TO DO> Please reproduce the full set of data below exactly.
### THE DATA
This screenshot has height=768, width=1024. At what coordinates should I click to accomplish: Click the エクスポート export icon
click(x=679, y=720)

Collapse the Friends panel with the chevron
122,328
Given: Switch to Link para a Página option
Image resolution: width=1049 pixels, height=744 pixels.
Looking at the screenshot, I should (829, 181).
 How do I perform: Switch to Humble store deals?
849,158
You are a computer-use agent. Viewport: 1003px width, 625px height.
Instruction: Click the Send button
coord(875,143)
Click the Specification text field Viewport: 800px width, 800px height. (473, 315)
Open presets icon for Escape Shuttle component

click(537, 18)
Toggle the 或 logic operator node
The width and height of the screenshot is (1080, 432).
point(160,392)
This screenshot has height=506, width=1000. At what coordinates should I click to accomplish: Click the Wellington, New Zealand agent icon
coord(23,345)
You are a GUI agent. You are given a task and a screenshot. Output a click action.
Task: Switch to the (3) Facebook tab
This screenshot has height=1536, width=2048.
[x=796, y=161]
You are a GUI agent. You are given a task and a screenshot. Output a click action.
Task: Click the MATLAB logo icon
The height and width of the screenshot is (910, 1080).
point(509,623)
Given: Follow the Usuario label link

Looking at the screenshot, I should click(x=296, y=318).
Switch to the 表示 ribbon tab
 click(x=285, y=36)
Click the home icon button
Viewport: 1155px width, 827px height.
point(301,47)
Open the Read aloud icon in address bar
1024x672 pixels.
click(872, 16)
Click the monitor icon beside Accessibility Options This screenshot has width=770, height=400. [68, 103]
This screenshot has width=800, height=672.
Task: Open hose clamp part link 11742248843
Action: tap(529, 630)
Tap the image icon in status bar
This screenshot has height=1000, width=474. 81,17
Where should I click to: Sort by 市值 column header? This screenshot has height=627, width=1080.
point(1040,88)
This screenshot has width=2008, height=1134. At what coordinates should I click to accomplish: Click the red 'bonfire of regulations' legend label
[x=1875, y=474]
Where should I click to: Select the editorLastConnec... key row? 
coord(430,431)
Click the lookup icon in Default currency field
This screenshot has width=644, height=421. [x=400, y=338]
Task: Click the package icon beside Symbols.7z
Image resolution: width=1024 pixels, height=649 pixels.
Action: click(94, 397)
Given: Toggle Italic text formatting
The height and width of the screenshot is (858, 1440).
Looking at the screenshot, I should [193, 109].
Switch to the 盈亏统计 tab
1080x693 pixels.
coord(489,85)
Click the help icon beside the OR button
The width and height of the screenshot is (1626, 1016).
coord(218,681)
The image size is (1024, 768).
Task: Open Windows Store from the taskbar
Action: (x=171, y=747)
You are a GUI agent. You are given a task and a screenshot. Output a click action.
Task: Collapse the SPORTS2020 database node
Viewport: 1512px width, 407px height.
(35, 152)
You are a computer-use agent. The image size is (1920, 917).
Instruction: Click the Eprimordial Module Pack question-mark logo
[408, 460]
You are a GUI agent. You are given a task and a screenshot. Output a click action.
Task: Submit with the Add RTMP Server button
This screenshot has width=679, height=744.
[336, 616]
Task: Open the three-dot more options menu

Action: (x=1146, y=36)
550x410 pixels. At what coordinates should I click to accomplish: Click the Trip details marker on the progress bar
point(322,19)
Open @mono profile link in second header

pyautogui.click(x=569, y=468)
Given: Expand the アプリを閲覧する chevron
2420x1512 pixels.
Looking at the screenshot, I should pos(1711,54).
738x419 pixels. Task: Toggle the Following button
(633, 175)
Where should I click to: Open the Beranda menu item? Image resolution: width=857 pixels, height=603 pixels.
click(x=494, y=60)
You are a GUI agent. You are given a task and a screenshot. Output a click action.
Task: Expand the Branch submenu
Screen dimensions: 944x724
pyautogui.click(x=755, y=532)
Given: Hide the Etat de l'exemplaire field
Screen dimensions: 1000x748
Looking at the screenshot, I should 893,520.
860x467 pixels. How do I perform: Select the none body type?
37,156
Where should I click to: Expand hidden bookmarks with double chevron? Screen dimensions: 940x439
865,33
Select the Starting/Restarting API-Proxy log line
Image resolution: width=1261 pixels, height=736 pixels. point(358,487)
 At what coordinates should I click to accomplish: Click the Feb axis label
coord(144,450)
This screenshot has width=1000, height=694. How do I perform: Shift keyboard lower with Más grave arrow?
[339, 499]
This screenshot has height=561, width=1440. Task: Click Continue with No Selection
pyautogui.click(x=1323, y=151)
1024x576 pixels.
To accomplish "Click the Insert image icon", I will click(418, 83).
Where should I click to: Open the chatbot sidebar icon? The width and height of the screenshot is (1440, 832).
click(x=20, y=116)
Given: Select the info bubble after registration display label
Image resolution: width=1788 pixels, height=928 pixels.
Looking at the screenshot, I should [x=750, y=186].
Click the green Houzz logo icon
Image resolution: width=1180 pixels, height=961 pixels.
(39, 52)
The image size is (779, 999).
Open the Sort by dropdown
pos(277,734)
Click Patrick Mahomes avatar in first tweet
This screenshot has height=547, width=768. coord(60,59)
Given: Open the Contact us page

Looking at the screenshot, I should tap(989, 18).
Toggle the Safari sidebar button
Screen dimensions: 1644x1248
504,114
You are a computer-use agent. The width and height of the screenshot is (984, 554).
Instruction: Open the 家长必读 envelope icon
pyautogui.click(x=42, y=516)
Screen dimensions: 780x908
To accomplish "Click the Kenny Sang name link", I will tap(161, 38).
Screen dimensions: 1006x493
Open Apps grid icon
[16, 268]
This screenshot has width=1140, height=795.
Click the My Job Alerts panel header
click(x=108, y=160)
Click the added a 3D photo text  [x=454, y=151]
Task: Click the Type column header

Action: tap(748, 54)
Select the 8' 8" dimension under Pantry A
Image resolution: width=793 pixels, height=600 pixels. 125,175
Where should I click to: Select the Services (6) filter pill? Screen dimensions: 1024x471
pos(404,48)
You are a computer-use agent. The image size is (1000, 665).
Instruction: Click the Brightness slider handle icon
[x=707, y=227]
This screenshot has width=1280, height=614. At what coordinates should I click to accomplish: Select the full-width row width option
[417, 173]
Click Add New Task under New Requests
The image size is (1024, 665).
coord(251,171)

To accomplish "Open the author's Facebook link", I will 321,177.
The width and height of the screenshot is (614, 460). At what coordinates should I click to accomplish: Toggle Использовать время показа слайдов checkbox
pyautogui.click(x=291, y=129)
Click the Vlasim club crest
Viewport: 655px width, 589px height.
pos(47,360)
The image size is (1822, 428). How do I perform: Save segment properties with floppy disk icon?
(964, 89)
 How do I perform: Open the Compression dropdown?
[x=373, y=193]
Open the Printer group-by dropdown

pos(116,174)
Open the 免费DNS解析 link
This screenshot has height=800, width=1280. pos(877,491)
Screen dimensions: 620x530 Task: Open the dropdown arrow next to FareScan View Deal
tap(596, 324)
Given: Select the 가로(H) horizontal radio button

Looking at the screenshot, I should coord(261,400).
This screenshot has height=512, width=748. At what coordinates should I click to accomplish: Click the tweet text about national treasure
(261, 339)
######
OUTPUT OF THE TASK>
This screenshot has height=768, width=1024. At what coordinates should I click to accomplish: Click the エクスポート export icon
click(x=679, y=720)

Collapse the Friends panel with the chevron
122,328
Given: Switch to Link para a Página option
Image resolution: width=1049 pixels, height=744 pixels.
Looking at the screenshot, I should (829, 181).
 How do I perform: Switch to Humble store deals?
849,158
You are a computer-use agent. Viewport: 1003px width, 625px height.
Instruction: Click the Send button
coord(875,143)
Click the Specification text field Viewport: 800px width, 800px height. (473, 315)
Open presets icon for Escape Shuttle component

click(537, 18)
Toggle the 或 logic operator node
The width and height of the screenshot is (1080, 432).
point(160,392)
This screenshot has height=506, width=1000. At what coordinates should I click to accomplish: Click the Wellington, New Zealand agent icon
coord(23,345)
You are a GUI agent. You are given a task and a screenshot. Output a click action.
Task: Switch to the (3) Facebook tab
This screenshot has height=1536, width=2048.
[x=796, y=161]
You are a GUI agent. You are given a task and a screenshot. Output a click action.
Task: Click the MATLAB logo icon
The height and width of the screenshot is (910, 1080).
point(509,623)
Given: Follow the Usuario label link

Looking at the screenshot, I should click(x=296, y=318).
Switch to the 表示 ribbon tab
 click(x=285, y=36)
Click the home icon button
Viewport: 1155px width, 827px height.
point(301,47)
Open the Read aloud icon in address bar
1024x672 pixels.
click(872, 16)
Click the monitor icon beside Accessibility Options This screenshot has width=770, height=400. [68, 103]
This screenshot has width=800, height=672.
Task: Open hose clamp part link 11742248843
Action: tap(529, 630)
Tap the image icon in status bar
This screenshot has height=1000, width=474. 81,17
Where should I click to: Sort by 市值 column header? This screenshot has height=627, width=1080.
point(1040,88)
This screenshot has width=2008, height=1134. At what coordinates should I click to accomplish: Click the red 'bonfire of regulations' legend label
[x=1875, y=474]
Where should I click to: Select the editorLastConnec... key row? 
coord(430,431)
Click the lookup icon in Default currency field
This screenshot has width=644, height=421. [x=400, y=338]
Task: Click the package icon beside Symbols.7z
Image resolution: width=1024 pixels, height=649 pixels.
Action: click(94, 397)
Given: Toggle Italic text formatting
The height and width of the screenshot is (858, 1440).
Looking at the screenshot, I should [193, 109].
Switch to the 盈亏统计 tab
1080x693 pixels.
coord(489,85)
Click the help icon beside the OR button
The width and height of the screenshot is (1626, 1016).
coord(218,681)
The image size is (1024, 768).
Task: Open Windows Store from the taskbar
Action: (x=171, y=747)
You are a GUI agent. You are given a task and a screenshot. Output a click action.
Task: Collapse the SPORTS2020 database node
Viewport: 1512px width, 407px height.
(35, 152)
You are a computer-use agent. The image size is (1920, 917).
Instruction: Click the Eprimordial Module Pack question-mark logo
[408, 460]
You are a GUI agent. You are given a task and a screenshot. Output a click action.
Task: Submit with the Add RTMP Server button
This screenshot has width=679, height=744.
[336, 616]
Task: Open the three-dot more options menu

Action: (x=1146, y=36)
550x410 pixels. At what coordinates should I click to accomplish: Click the Trip details marker on the progress bar
point(322,19)
Open @mono profile link in second header

pyautogui.click(x=569, y=468)
Given: Expand the アプリを閲覧する chevron
2420x1512 pixels.
Looking at the screenshot, I should pos(1711,54).
738x419 pixels. Task: Toggle the Following button
(633, 175)
Where should I click to: Open the Beranda menu item? Image resolution: width=857 pixels, height=603 pixels.
click(x=494, y=60)
You are a GUI agent. You are given a task and a screenshot. Output a click action.
Task: Expand the Branch submenu
Screen dimensions: 944x724
pyautogui.click(x=755, y=532)
Given: Hide the Etat de l'exemplaire field
Screen dimensions: 1000x748
Looking at the screenshot, I should 893,520.
860x467 pixels. How do I perform: Select the none body type?
37,156
Where should I click to: Expand hidden bookmarks with double chevron? Screen dimensions: 940x439
865,33
Select the Starting/Restarting API-Proxy log line
Image resolution: width=1261 pixels, height=736 pixels. point(358,487)
 At what coordinates should I click to accomplish: Click the Feb axis label
coord(144,450)
This screenshot has width=1000, height=694. How do I perform: Shift keyboard lower with Más grave arrow?
[339, 499]
This screenshot has height=561, width=1440. Task: Click Continue with No Selection
pyautogui.click(x=1323, y=151)
1024x576 pixels.
To accomplish "Click the Insert image icon", I will click(418, 83).
Where should I click to: Open the chatbot sidebar icon? The width and height of the screenshot is (1440, 832).
click(x=20, y=116)
Given: Select the info bubble after registration display label
Image resolution: width=1788 pixels, height=928 pixels.
Looking at the screenshot, I should [x=750, y=186].
Click the green Houzz logo icon
Image resolution: width=1180 pixels, height=961 pixels.
(39, 52)
The image size is (779, 999).
Open the Sort by dropdown
pos(277,734)
Click Patrick Mahomes avatar in first tweet
This screenshot has height=547, width=768. coord(60,59)
Given: Open the Contact us page

Looking at the screenshot, I should tap(989, 18).
Toggle the Safari sidebar button
Screen dimensions: 1644x1248
504,114
You are a computer-use agent. The width and height of the screenshot is (984, 554).
Instruction: Open the 家长必读 envelope icon
pyautogui.click(x=42, y=516)
Screen dimensions: 780x908
To accomplish "Click the Kenny Sang name link", I will tap(161, 38).
Screen dimensions: 1006x493
Open Apps grid icon
[16, 268]
This screenshot has width=1140, height=795.
Click the My Job Alerts panel header
click(x=108, y=160)
Click the added a 3D photo text  [x=454, y=151]
Task: Click the Type column header

Action: tap(748, 54)
Select the 8' 8" dimension under Pantry A
Image resolution: width=793 pixels, height=600 pixels. 125,175
Where should I click to: Select the Services (6) filter pill? Screen dimensions: 1024x471
pos(404,48)
You are a computer-use agent. The image size is (1000, 665).
Instruction: Click the Brightness slider handle icon
[x=707, y=227]
This screenshot has width=1280, height=614. At what coordinates should I click to accomplish: Select the full-width row width option
[417, 173]
Click Add New Task under New Requests
The image size is (1024, 665).
coord(251,171)

To accomplish "Open the author's Facebook link", I will 321,177.
The width and height of the screenshot is (614, 460). At what coordinates should I click to accomplish: Toggle Использовать время показа слайдов checkbox
pyautogui.click(x=291, y=129)
Click the Vlasim club crest
Viewport: 655px width, 589px height.
pos(47,360)
The image size is (1822, 428). How do I perform: Save segment properties with floppy disk icon?
(964, 89)
 How do I perform: Open the Compression dropdown?
[x=373, y=193]
Open the Printer group-by dropdown

pos(116,174)
Open the 免费DNS解析 link
This screenshot has height=800, width=1280. pos(877,491)
Screen dimensions: 620x530 Task: Open the dropdown arrow next to FareScan View Deal
tap(596, 324)
Given: Select the 가로(H) horizontal radio button

Looking at the screenshot, I should coord(261,400).
This screenshot has height=512, width=748. At what coordinates should I click to accomplish: Click the tweet text about national treasure
(261, 339)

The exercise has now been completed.